Are you saying this is a myth or that this is true? I dont understand... Of cource Contraceptives have a huge effect on child birth rates, maybe not in 3rd world countries but just take sweden as an example. Me and most of my friends have sex with our partner all the time and yet very few children are born. And if you look how it was for our grandparents they all had huge families since they also had sex all the time, but without any birth control this lead to children...
It doesn't have an effect on the likelihood of two people to produce a child, just an effect on the likelihood of a given sex act to produce a child. If you and your partner didn't want to have a child but had no access to contraceptives, you just wouldn't have so much sex, or you'd restrict it to oral/anal. By the same token, when you DID want to have a child, you just wouldn't use contraceptives. The only real factor that affects birth rate is how much people want to have a child. The availability of contraceptives just gives them more options for sex acts without child production.
1. Contraceptives have a marginal (at best) effect on how many children are born.
Are you saying this is a myth or that this is true? I dont understand... Of cource Contraceptives have a huge effect on child birth rates, maybe not in 3rd world countries but just take sweden as an example. Me and most of my friends have sex with our partner all the time and yet very few children are born. And if you look how it was for our grandparents they all had huge families since they also had sex all the time, but without any birth control this lead to children...
It doesn't have an effect on the likelihood of two people to produce a child, just an effect on the likelihood of a given sex act to produce a child. If you and your partner didn't want to have a child but had no access to contraceptives, you just wouldn't have so much sex, or you'd restrict it to oral/anal. By the same token, when you DID want to have a child, you just wouldn't use contraceptives. The only real factor that affects birth rate is how much people want to have a child. The availability of contraceptives just gives them more options for sex acts without child production.

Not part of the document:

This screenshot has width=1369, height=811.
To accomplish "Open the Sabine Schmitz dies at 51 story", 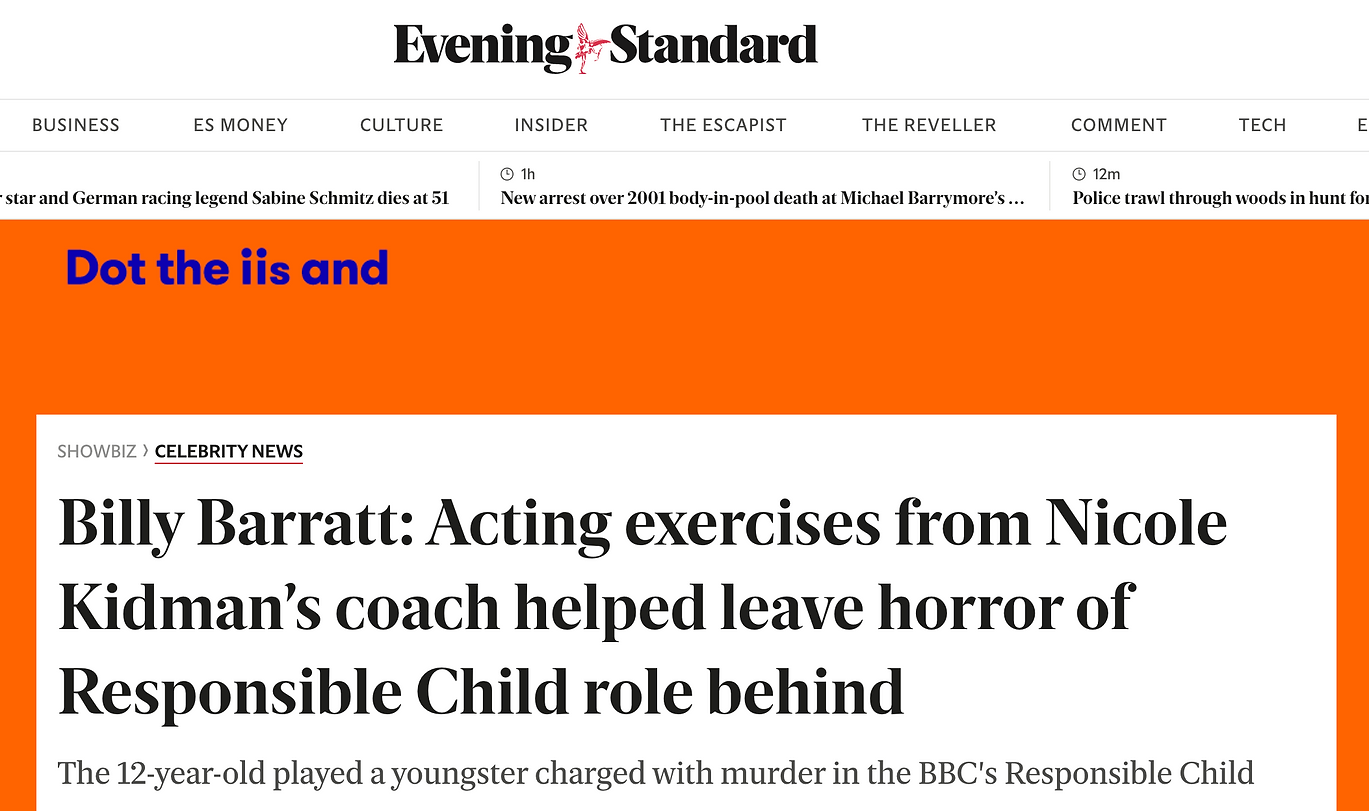I will click(225, 198).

Not necessary, there are plenty of people who enjoy having sex who doesn't want kids but will have sex anyway with or without contraceptive.
Hell, my sister is a walking prove that contraceptive helps reduced birthrate.

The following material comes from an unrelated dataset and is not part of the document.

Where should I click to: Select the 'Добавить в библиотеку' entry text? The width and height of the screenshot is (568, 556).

1. Contraceptives have a marginal (at best) effect on how many children are born.
Are you saying this is a myth or that this is true? I dont understand... Of cource Contraceptives have a huge effect on child birth rates, maybe not in 3rd world countries but just take sweden as an example. Me and most of my friends have sex with our partner all the time and yet very few children are born. And if you look how it was for our grandparents they all had huge families since they also had sex all the time, but without any birth control this lead to children...

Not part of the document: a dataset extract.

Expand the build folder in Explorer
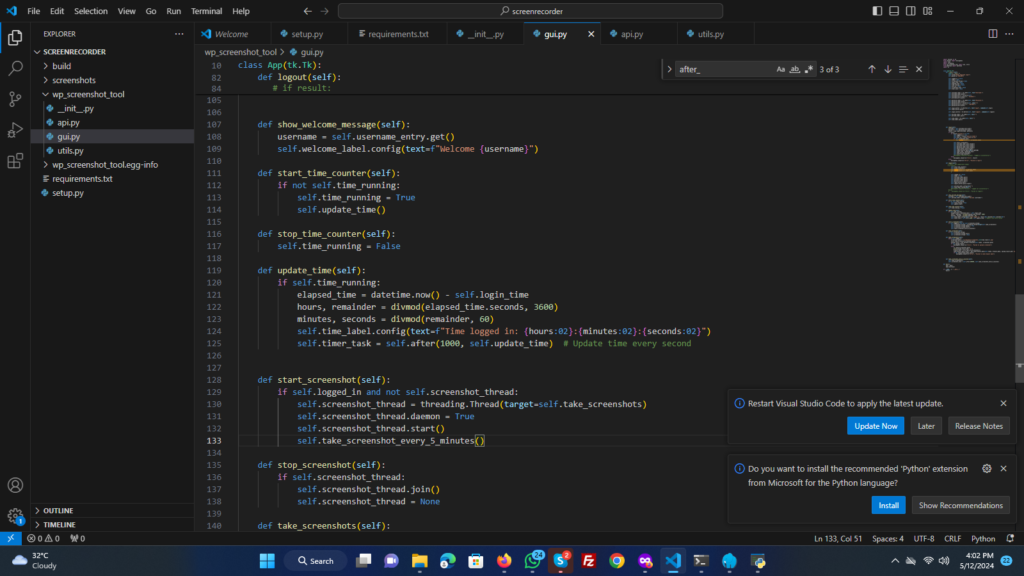This screenshot has height=576, width=1024. point(61,66)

It doesn't have an effect on the likelihood of two people to produce a child, just an effect on the likelihood of a given sex act to produce a child. If you and your partner didn't want to have a child but had no access to contraceptives, you just wouldn't have so much sex, or you'd restrict it to oral/anal. By the same token, when you DID want to have a child, you just wouldn't use contraceptives. The only real factor that affects birth rate is how much people want to have a child. The availability of contraceptives just gives them more options for sex acts without child production.
Not necessary, there are plenty of people who enjoy having sex who doesn't want kids but will have sex anyway with or without contraceptive.
Hell, my sister is a walking prove that contraceptive helps reduced birthrate.
When you are talking about a whole society though, the percentage of unintended to intended births is very low. Also in the real world for the most part a lack of availability of contraceptives is strongly correlated with a more conservative world-view vis a vis sex which also tends to reduce the number of unintended pregancies in a given society just as contraceptives would.